President Trump tried unsuccessfully to have the Justice Department fire Special Counsel Robert Mueller, according to the redacted version of Mueller’s final report released Thursday.
White House Counsel Don McGahn told Mueller’s investigators that in June 2017, a month to the day after Mueller was appointed, Trump called McGahn and directed him to tell the acting attorney general “Mueller has to go,” according to the report.
McGahn refused the president’s request, later telling White House Staff Secretary Rob Porter that he had planned to resign rather than follow through on the directive. However, he said he had not told Trump specifically that he planned to quit.
Seven months later, in January 2018, Trump’s efforts to have McGahn initiate the process of terminating Mueller were splashed across the pages of the New York Times and Washington Post, frustrating the president, who called McGahn into the Oval Office for a private meeting.
“Fake news, folks. Fake news. A typical New York Times fake story,” Trump said at the time.
Trump made “repeated attempts to get McGahn to change his story,” and asked him to put out a statement and later a letter refuting the news stories, both requests McGahn refused, objecting that the media reports were correct, the Mueller report says. McGahn also “shrugged off” the idea Trump might fire him, saying “the optics would be terrible if the President followed through with firing him on that basis.”
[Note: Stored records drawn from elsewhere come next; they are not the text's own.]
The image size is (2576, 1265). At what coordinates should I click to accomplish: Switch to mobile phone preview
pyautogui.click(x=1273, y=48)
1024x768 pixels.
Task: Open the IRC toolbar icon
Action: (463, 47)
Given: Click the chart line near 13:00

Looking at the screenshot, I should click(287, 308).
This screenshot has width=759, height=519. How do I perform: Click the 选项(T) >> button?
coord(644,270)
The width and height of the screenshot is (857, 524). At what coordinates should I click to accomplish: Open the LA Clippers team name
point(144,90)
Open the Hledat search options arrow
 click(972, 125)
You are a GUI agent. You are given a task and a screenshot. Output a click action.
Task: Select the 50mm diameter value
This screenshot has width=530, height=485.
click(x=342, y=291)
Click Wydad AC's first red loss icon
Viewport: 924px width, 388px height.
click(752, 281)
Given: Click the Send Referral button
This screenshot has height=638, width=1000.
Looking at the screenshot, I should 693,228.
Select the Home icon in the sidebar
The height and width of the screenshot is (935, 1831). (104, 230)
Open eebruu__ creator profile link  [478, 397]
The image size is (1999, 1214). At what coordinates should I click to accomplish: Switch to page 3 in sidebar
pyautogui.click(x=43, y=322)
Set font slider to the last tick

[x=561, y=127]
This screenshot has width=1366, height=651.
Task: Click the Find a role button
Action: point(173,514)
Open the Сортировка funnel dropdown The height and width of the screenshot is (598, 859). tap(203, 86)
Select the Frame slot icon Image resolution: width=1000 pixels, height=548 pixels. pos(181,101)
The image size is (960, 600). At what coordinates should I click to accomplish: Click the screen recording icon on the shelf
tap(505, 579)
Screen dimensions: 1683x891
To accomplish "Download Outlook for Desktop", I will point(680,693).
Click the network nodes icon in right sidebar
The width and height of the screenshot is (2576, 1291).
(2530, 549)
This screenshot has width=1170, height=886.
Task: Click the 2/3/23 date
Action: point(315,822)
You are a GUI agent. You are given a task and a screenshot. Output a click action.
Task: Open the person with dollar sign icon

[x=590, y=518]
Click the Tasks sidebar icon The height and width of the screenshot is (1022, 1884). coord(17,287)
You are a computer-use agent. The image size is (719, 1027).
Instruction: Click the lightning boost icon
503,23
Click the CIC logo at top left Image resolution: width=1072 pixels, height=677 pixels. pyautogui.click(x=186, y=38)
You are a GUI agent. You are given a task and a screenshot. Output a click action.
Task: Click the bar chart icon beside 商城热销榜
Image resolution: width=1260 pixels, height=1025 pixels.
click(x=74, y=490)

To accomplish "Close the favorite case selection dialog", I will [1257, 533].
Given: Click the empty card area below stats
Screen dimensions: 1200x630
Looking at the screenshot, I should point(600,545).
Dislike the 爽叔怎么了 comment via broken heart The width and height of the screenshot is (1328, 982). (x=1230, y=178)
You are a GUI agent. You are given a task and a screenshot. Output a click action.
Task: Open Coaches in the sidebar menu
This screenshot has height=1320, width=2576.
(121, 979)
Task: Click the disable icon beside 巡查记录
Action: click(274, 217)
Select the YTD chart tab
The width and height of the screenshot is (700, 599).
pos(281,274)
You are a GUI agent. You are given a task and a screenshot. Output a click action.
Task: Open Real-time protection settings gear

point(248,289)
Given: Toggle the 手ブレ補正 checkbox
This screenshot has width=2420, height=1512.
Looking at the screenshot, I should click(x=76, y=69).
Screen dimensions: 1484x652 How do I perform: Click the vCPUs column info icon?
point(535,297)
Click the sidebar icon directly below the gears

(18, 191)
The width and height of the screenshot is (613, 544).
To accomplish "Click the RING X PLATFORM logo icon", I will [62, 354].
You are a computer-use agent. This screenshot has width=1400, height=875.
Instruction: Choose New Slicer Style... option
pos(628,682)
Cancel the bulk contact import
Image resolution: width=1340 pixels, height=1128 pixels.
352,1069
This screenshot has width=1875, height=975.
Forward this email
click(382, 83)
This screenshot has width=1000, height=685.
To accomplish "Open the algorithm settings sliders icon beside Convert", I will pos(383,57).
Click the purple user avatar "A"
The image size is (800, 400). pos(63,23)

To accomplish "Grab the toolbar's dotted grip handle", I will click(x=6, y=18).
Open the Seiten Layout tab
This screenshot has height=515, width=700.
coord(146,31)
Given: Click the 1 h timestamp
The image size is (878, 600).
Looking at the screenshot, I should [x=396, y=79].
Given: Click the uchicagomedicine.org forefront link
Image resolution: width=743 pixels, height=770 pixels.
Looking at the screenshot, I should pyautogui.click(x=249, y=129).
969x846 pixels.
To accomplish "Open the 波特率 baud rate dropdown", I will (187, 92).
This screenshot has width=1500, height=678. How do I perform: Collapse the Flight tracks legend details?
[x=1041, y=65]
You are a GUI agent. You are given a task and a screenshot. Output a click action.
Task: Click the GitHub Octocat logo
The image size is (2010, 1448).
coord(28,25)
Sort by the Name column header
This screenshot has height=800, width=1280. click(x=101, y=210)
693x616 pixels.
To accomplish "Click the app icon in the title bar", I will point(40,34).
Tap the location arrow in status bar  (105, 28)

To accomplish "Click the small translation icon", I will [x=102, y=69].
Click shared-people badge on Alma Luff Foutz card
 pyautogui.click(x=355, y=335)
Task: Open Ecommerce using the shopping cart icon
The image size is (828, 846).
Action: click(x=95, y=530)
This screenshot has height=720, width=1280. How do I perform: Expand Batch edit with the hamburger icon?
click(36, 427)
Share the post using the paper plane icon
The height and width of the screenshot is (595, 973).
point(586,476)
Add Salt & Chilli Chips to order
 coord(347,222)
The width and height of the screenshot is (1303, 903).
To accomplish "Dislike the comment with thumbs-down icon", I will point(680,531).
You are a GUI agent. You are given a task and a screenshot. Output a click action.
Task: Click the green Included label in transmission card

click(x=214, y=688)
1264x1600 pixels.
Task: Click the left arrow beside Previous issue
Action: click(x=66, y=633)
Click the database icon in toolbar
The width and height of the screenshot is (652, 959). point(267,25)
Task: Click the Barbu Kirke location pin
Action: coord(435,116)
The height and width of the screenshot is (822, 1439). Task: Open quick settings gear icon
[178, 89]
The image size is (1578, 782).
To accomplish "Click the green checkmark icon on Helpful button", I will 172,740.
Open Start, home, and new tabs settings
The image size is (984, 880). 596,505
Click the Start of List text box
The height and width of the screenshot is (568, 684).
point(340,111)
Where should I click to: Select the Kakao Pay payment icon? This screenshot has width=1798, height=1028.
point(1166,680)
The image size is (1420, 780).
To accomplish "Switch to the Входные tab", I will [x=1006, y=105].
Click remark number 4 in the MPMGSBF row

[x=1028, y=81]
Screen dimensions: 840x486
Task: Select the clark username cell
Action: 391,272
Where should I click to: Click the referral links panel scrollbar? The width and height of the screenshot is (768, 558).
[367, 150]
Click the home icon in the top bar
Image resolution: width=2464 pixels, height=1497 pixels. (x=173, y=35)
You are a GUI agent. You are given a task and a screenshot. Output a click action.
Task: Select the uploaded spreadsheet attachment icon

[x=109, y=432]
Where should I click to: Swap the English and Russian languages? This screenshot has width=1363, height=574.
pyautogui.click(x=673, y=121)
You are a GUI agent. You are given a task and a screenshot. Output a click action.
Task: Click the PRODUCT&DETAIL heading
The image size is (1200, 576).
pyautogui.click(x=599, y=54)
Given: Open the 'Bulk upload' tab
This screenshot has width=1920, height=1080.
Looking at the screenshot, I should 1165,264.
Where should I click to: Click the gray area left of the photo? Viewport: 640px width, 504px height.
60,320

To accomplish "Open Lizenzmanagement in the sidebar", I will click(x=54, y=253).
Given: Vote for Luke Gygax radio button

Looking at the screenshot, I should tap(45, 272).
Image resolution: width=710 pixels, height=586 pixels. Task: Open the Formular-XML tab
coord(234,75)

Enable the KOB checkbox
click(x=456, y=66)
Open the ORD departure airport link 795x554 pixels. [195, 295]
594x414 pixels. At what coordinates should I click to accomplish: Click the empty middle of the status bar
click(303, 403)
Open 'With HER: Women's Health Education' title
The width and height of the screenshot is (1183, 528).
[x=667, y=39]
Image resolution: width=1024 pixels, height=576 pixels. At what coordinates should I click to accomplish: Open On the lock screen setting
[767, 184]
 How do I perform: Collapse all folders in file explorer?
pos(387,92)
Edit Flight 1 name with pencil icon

Porter told the special counsel that he recalled Trump saying of McGahn, “If he doesn’t write a letter, then maybe I’ll have to get rid of him.” Porter added that Trump referred to McGahn as a “lying bastard” who had leaked to the press to boost his own reputation.
Trump also complained about McGahn’s interview with Mueller’s team and asked him why he had told the investigators about being directed to have the special counsel removed. He criticized McGahn’s note-taking habit as well, telling him, “Lawyers don’t take notes.”
McGahn later told the special counsel that Trump said to him, “I never said to fire Mueller. I never said ‘fire. ‘ This story doesn’t look good. You need to correct this. You’re the White House counsel.”
The president argued during the Oval Office meeting that he had meant for McGahn to raise the issue of Mueller’s conflicts of interest with Deputy Attorney General Rod Rosenstein and leave the decision to Rosenstein, but McGahn responded that that was not how he had understood Trump’s directive.
“The President’s personal counsel called McGahn’s counsel and relayed that the president was ‘fine’ with McGahn” after the meeting, the report said.
“Substantial evidence indicates that in repeatedly urging McGahn to dispute that he was ordered to have the Special Counsel terminated, the President acted for the purpose of influencing McGahn’s account in order to deflect or prevent further scrutiny of the President’s conduct towards the investigation,” the report concluded.